▶ What is being asked:
From the line containing "You are a computer-use" down to the last line of the material, output each line exactly as it appears, excluding pictures.

▶ Data for this exercise:

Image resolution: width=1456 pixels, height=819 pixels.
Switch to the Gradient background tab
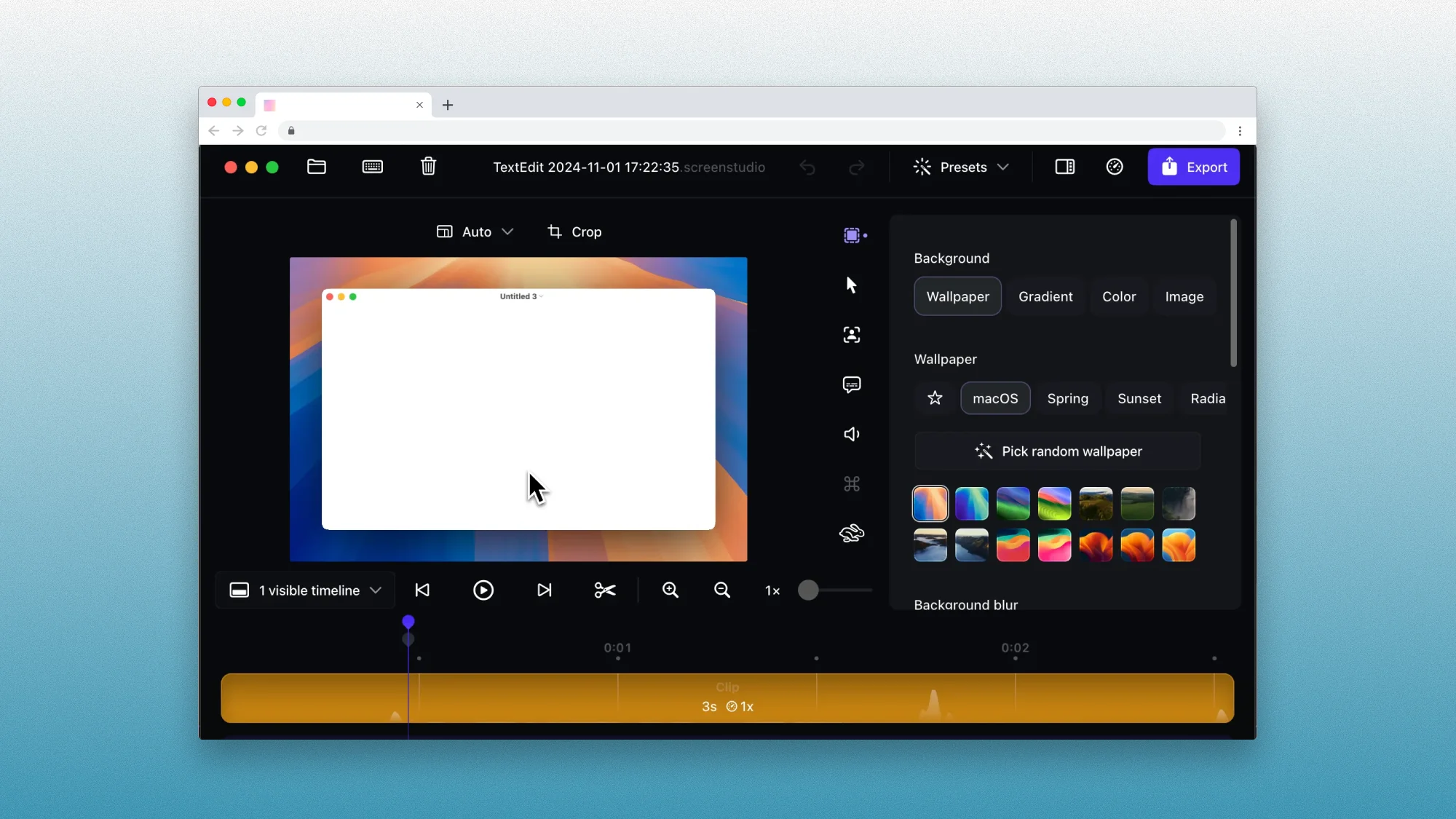pyautogui.click(x=1045, y=296)
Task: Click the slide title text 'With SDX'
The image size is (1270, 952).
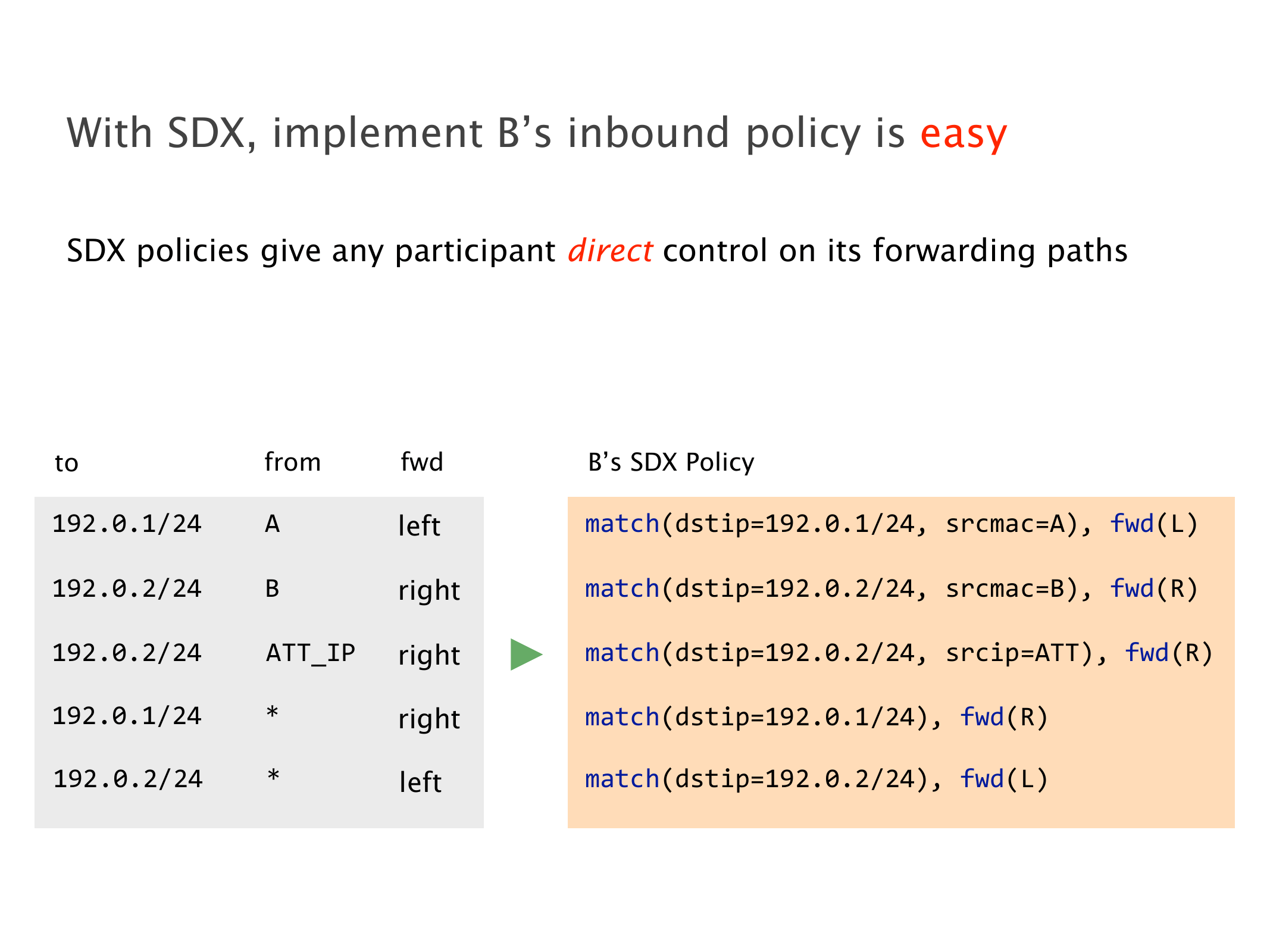Action: (x=156, y=133)
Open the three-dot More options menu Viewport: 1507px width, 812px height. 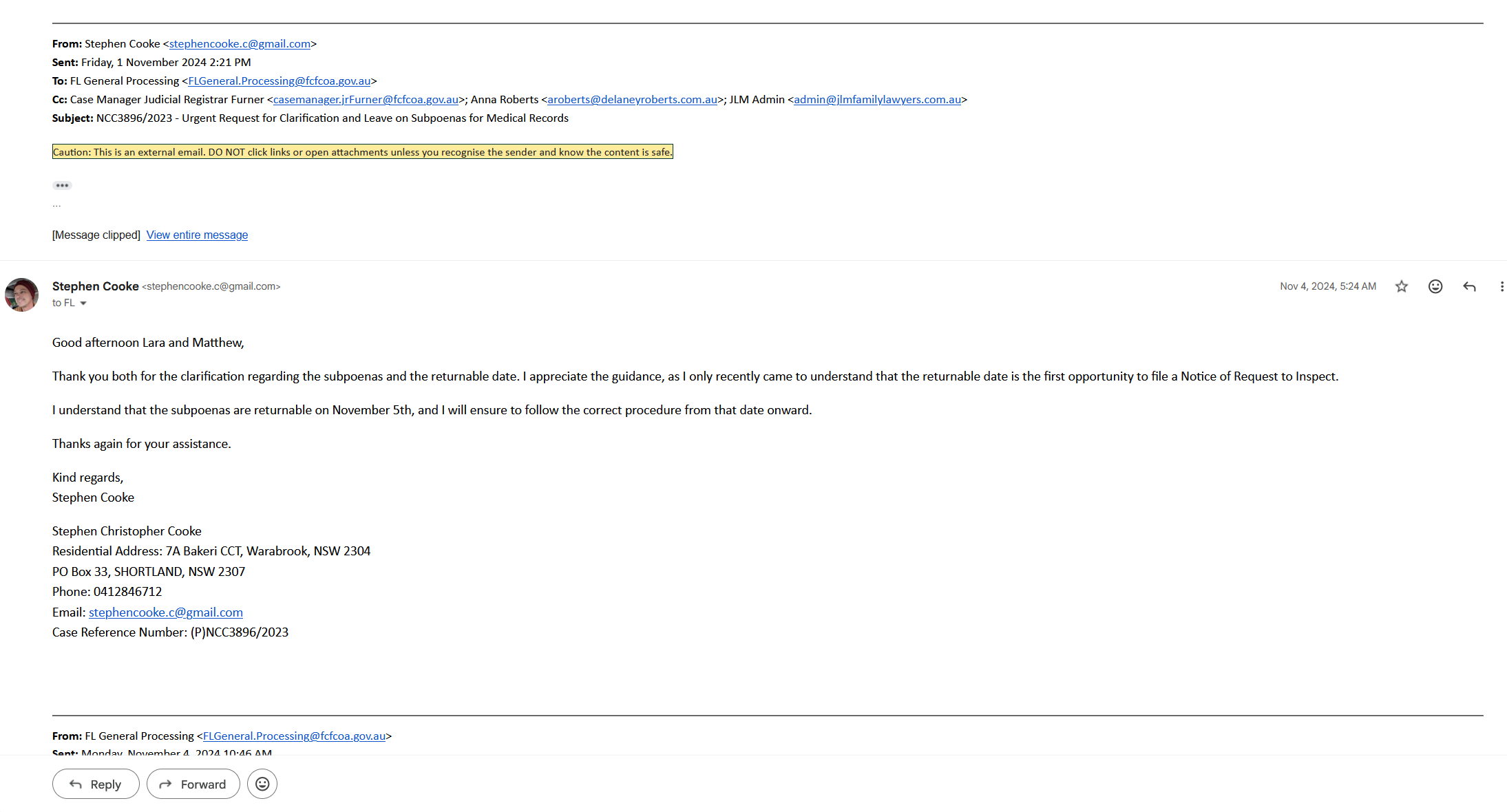point(1501,286)
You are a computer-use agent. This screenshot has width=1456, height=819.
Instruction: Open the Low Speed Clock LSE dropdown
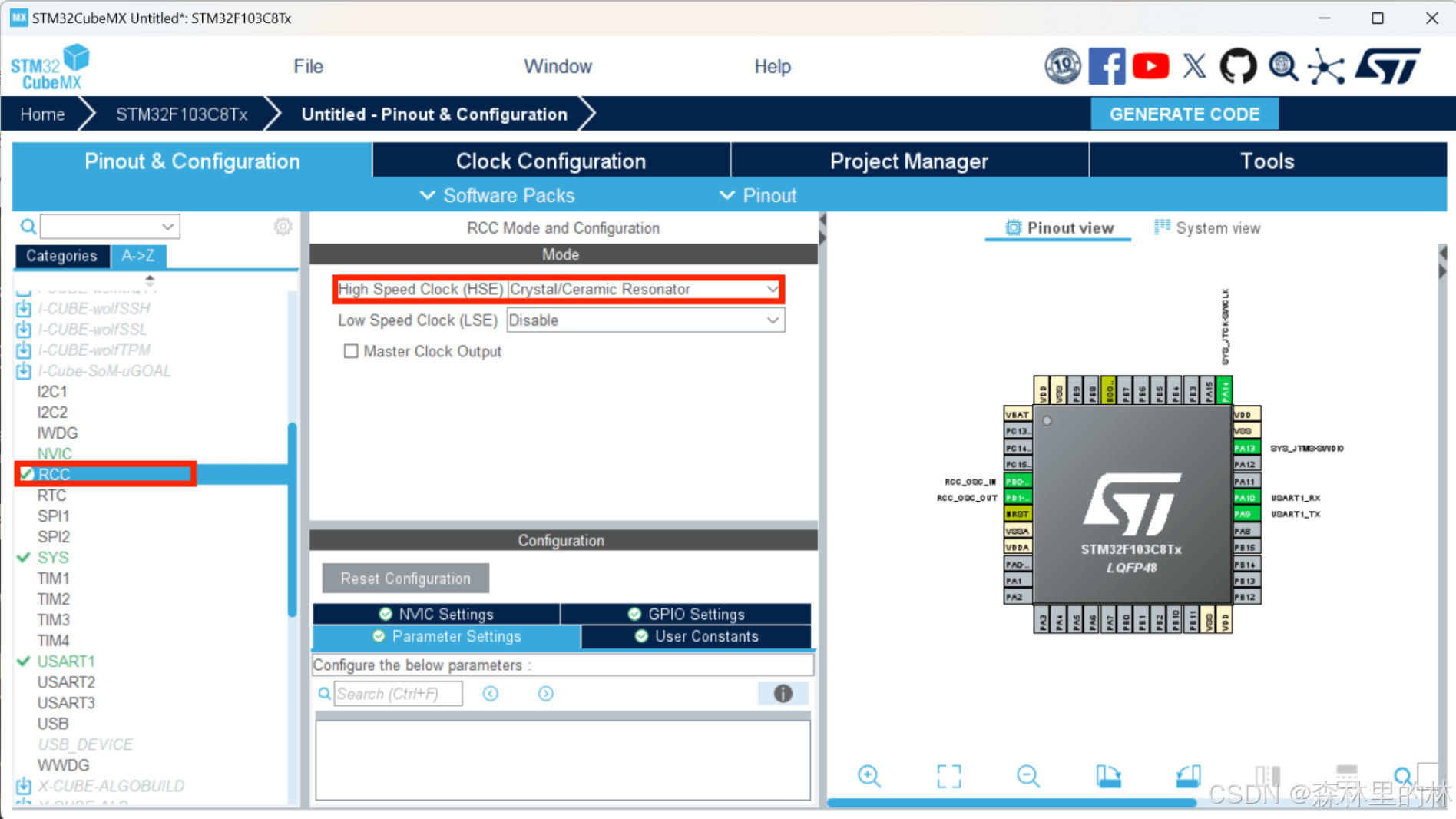coord(773,320)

▶ Finished task:
You are a computer-use agent. This screenshot has width=1456, height=819.
Instruction: Open the Low Speed Clock LSE dropdown
coord(773,320)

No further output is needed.